How to Convert Inquiries into Clients
Follow up with them
This is probably the easiest action you can take to increase the chances of booking more photography clients. If you have an automated email that goes out after an inquiry, great. BUT it would also be beneficial to follow up personally via email, that way, your potential client feels heard and taken care of. As you know, I’m a huge fan of automation, but a personal touch never hurts.
Offer a “quick booking” bonus
After meeting with your client, or speaking to them on the phone, if they’re hesitant due to the price, or they plan on shopping around, offer them a bonus if they book with you by a certain deadline. The bonus could be a discounted rate, or an add-on, such as added session time or an extra outfit change. Make sure you’re clear that this offer only exists if they book with you within your predetermined deadline, and stick to it. "Act now before it's too late" marketing tends to work really well if there is a hard deadline that clients have to meet.
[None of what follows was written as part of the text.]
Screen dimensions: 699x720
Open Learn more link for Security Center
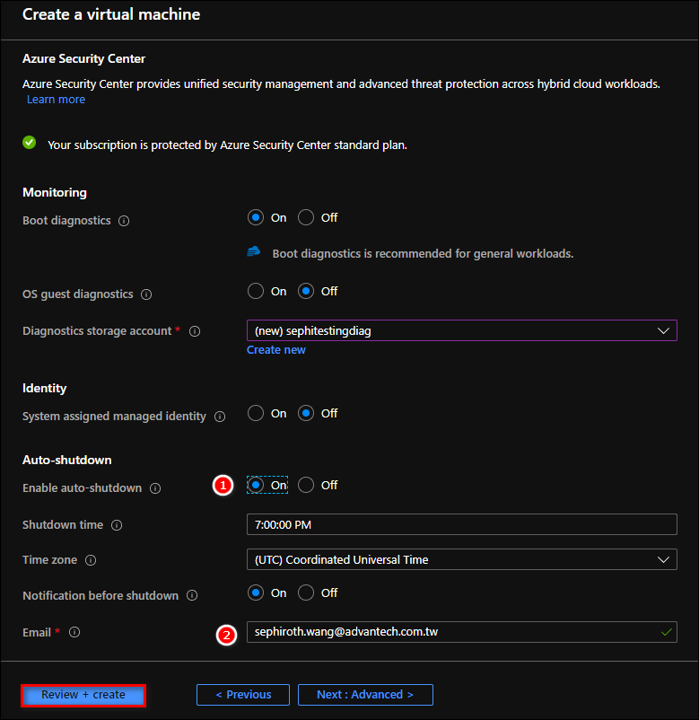click(x=56, y=100)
Be personable and friendly
Obviously, it’s important to be friendly to your clients throughout their time with you. Being nice is customer service 101. But, when you’re in the beginning stages, pay extra attention to what they’re saying. What are they worried about? What are their frustrations, fears, wants, and needs? Address all of their concerns and let them know that you're paying attention and that you hear them.
Speak directly to them
Speaking directly to your client, whether it’s during a face-to-face meeting or through your marketing content, is always a good idea. It’s been proven time and time again that when clients are spoken to conversationally and directly, and when they feel that their problems have been heard and addressed, they are more willing to purchase your service. Consider your potential client’s most common problem, become an expert on that problem, and offer a helpful solution.
The last farewell
If you’ve tried everything and a person just isn’t getting back to you, that’s okay. Sometimes things just aren’t meant to be. In your very last email, whether it’s an automated email or a personal one, make it clear that this is goodbye. Basically, it should be friendly break-up email. You know how it goes, you gave it your best shot, but clearly it just isn’t going to work out. The email should state that you’ve provided all of the information you can at this point, and this will be the last email they receive from you. Always be kind, wish them well, and remind them that you’re here if they have any questions or decide to move forward.